Revise the passage of the apt keyfiles post from "This is following" to "a .d directory.", replacing "stock" with "unchanged".

*Document text*.
— start —

Observations, Musings & Gadgets

...things I find interesting

Articles in admin category

Individual keyfiles for apt repositories

As we use salt stack to automatically provision software as part of a preseeded auto install, one of the things we need to be able to do, is to add an apt repository.

There is a way to natively add the keys for a repository, but if you do that, the keys all end up in /etc/apt/trusted.gpg. We would much prefer that keys for third party repositories end up in a separate file in /etc/apt/trusted.gpg.d, as we typically add third party repositories to their own files in /etc/apt/sources.list.d

This is following the preference for leaving package installed config files as stock as possible and making local configuration changes in a .d directory.

Given a repositories gpg key, we cannot use the apt-key tool to add the key, as this would add it to the default keyfile, /etc/apt/trusted.gpg. So the answer is to use gpg.

gpg --no-default-keyring --keyring ./somerepo.gpg --import somerepo.key
cp somerepo.gpg /etc/apt/trusted.gpg.d
chmod 644 /etc/apt/trusted.gpg.d/somerepo.gpg

EDIT: This hasn't always worked, but I've found a better way.

gpg --no-default-keyring --keyring gnupg-ring:./somerepo.gpg --keyserver hkp://somekey.server --recv-key A5BE2D9C67A18DE6
cp somerepo.gpg /etc/apt/trusted.gpg.d
chmod 644 /etc/apt/trusted.gpg.d/somerepo.gpg
tagged as ubuntu, salt, deb

Creating your own deb files

Our automated Ubuntu installer needs to be able to handle what we call "unpackaged" software. By this we mean, that obscure piece of software that only exists as a tarfile of compiled binaries.

— end —

*Data*.
— start —

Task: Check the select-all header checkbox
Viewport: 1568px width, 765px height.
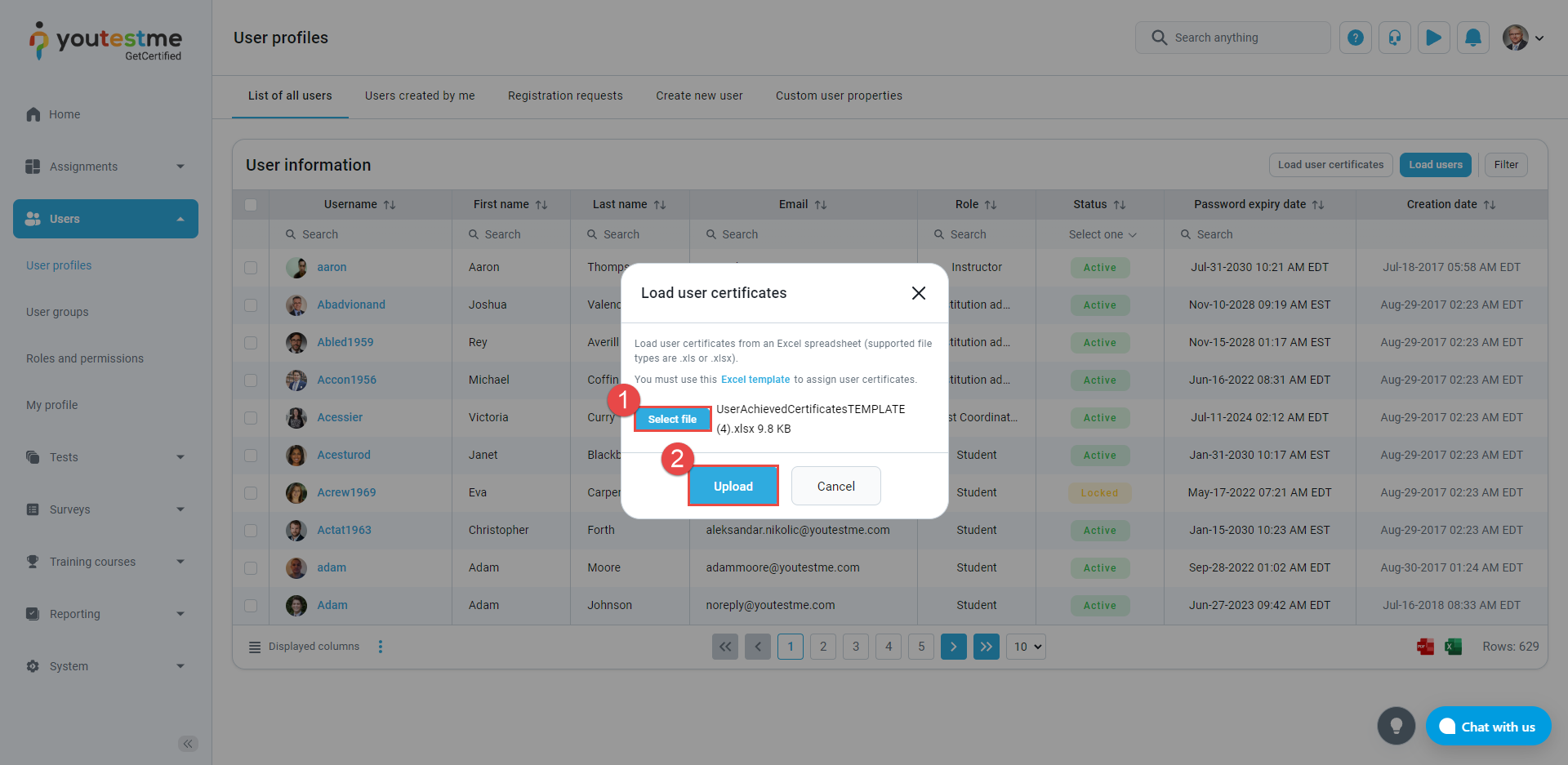Action: pos(251,205)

— end —

*Expected answer*.
This is following the preference for leaving package installed config files as unchanged as possible and making local configuration changes in a .d directory.